Having a "branch" event like that on ARM that ignores not-taken events is
going to drive you nuts when you are trying to sample in your code to
find out why the branch miss rate is so high and you want to find the loop
exits that are predicted poorly (but can't find them because loop exits
tend to be not-taken branches).

Having a "L1-dcache-load" event that includes stores (like on current AMD)
will drive you nuts if you are debugging code and it shows that somehow
these loads are triggering cache-coherency invalidates when you know that
usually only stores can do so, and why would a load only event count

Having a tool that gives misleading names to things would be like if I
gave some poor user a copy of gdb that silently set breakpoints a random
offset from where the actueal breakpoint. Sure it probably correlates to
where you want the code to stop, but it's not what the tool says it is

So either come up with finer-grained generalized events, or else do a
better job of picking them. The fact that my _extremely_ simple
validation tests keep turning up problems like this indicate that no one
bothered checking these events before they shoved them in the kernel.

Once in, these bad events linger for years and it's not even possible
to tell from userspace what raw even a generalized event maps to.
So anyone who cares is going to use a tool that uses raw events anyway.

(Note I am not saying they'll calculate the raw hex vaue themselves.
They'll use a pre-existing tool written by your maligned 1% power
users that will pick the proper raw event for them.)

> We saw how the "push CPU specific events to users and tooling"
> concept didn't work with oprofile - why do we have to re-discuss this
> part of failed Linux history again and again?

No one is arguing for oprofile. libpfm4/PAPI or a tool like pfmon, sure.

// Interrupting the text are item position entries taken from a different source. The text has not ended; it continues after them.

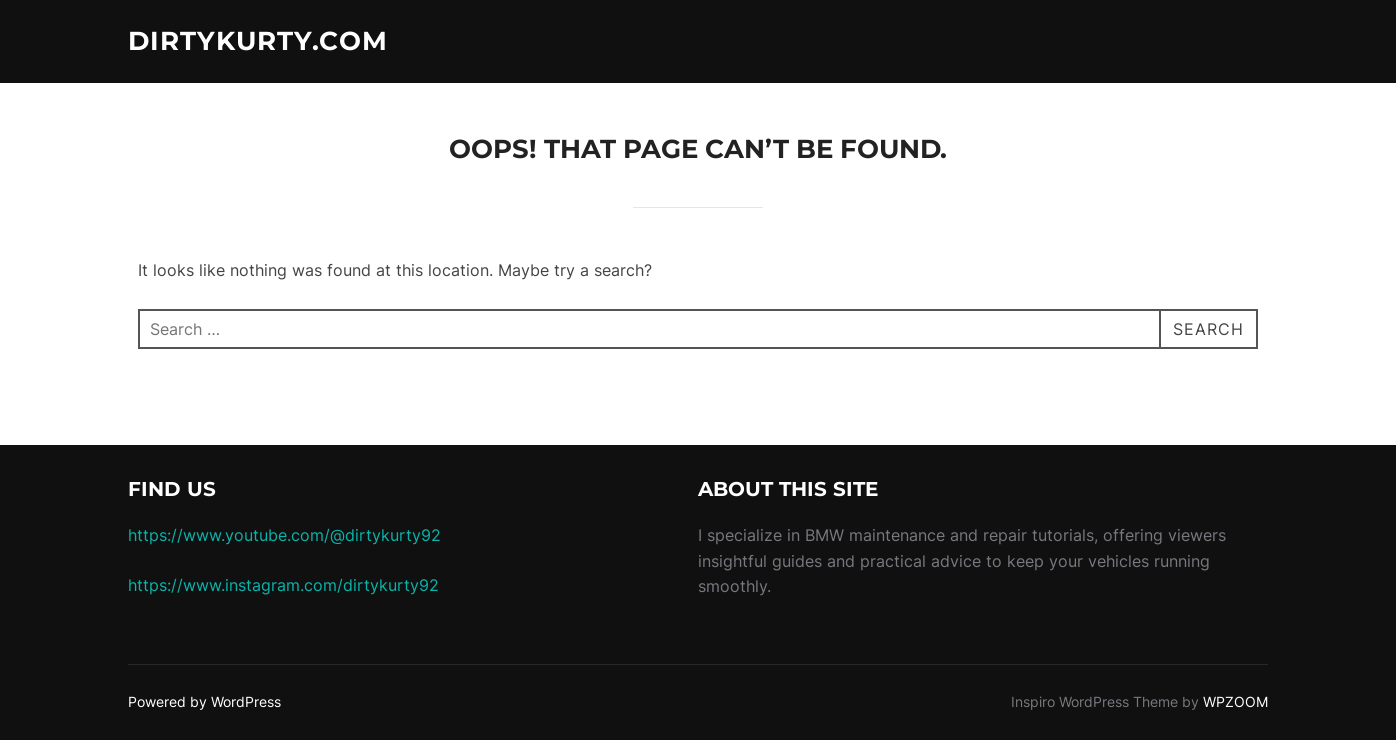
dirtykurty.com (258, 41)
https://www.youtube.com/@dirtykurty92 (284, 535)
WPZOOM (1235, 701)
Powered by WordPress (204, 701)
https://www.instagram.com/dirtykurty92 (283, 585)
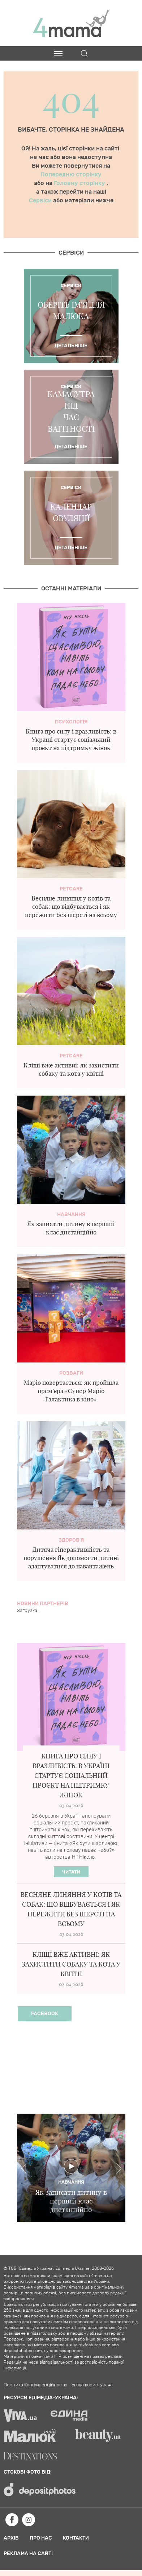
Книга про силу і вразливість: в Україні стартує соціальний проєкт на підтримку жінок (71, 739)
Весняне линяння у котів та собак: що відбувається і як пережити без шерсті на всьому (71, 906)
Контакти (76, 2538)
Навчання (71, 1214)
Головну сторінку (80, 183)
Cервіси (71, 252)
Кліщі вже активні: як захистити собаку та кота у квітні (71, 1964)
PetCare (71, 889)
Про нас (41, 2538)
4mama (71, 23)
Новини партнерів (42, 1603)
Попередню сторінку (71, 174)
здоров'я (71, 1540)
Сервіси (41, 200)
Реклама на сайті (28, 2553)
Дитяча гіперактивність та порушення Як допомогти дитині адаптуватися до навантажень (71, 1558)
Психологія (71, 722)
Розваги (71, 1373)
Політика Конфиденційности (35, 2385)
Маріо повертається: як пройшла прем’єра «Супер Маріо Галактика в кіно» (71, 1391)
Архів (11, 2538)
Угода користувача (92, 2385)
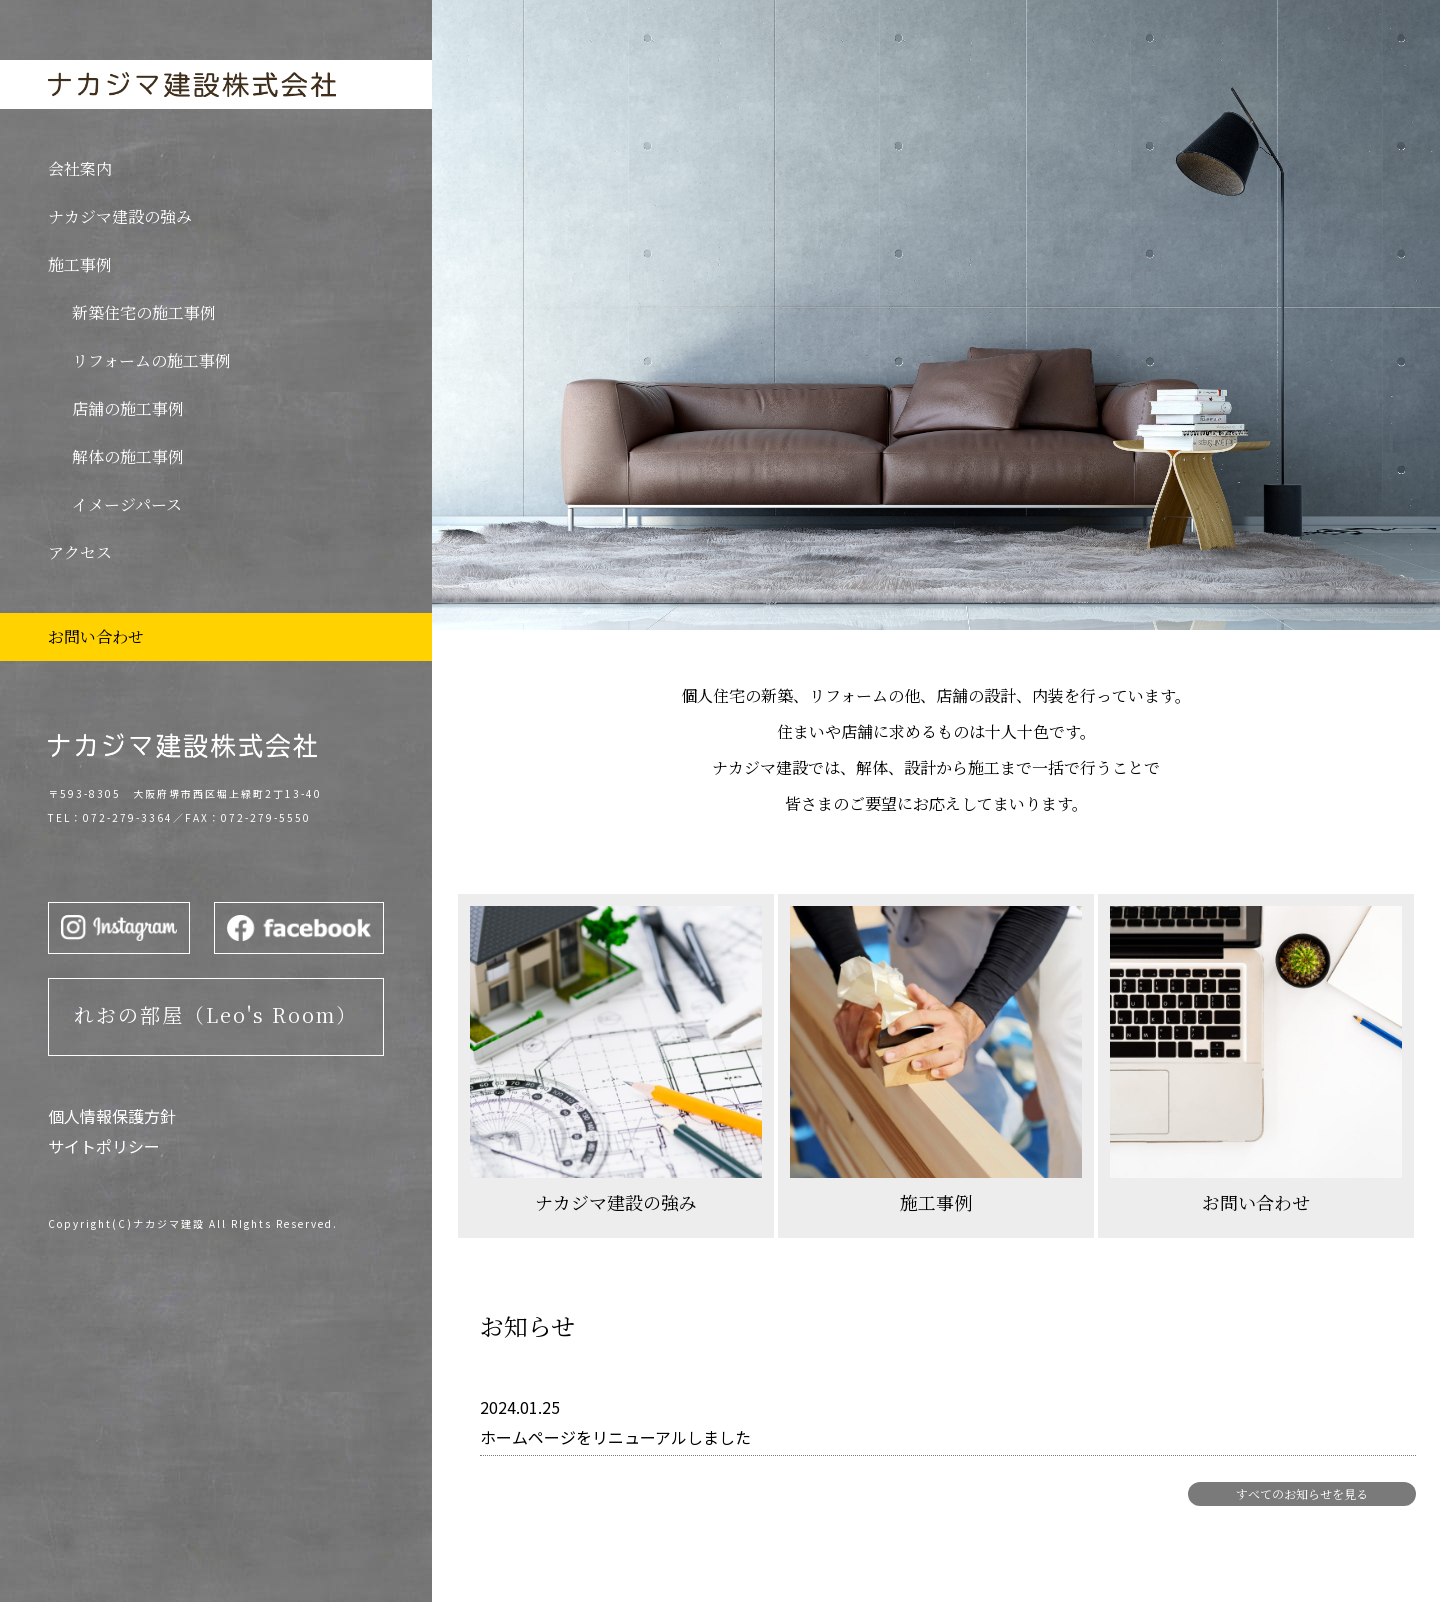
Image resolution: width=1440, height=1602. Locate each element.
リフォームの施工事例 (151, 360)
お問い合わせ (96, 636)
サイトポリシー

> The approach Vince and you are suggesting is literally sacrificing
> 99% of utility for 1% of the users - a not very smart approach. I
> don't mind accomodating the needs of 1% of power-users (at all), but:
> [...]
> We literally have more than 7 million lines of drivers/* code that
> provides generic abstractions - not just a few thousand lines of raw
> PCI operations space where user-space can write magic values to ...
> [...]
> It's the *job* of the kernel to abstract things away, we don't shy
> away from that ...

I get the impression if you were the graphics maintainer you'd specify all
drivers should use a 1024x768x16bpp generic abstraction and dither or
scale all devices to match this. This would be a nice abstraction that
would make graphics programming oh so much easier for the casual
programmer and it provides 99% of what most users want. The 1% of power
users are unimportant.

Also one could only use officialy blessed list of colors appearing in
some obscure file under /sys.

Also access to 3D functionality would be blocked until the people wanting
3D had properly developed a generic concept of the color "mauve" that
could be applied across the board, even on black+white only hardware.

> So having generic events is not some fancy, unused property, but a
> pretty important measurement aspect of perf.

perf the userspace tool or perf_event the kernel ABI?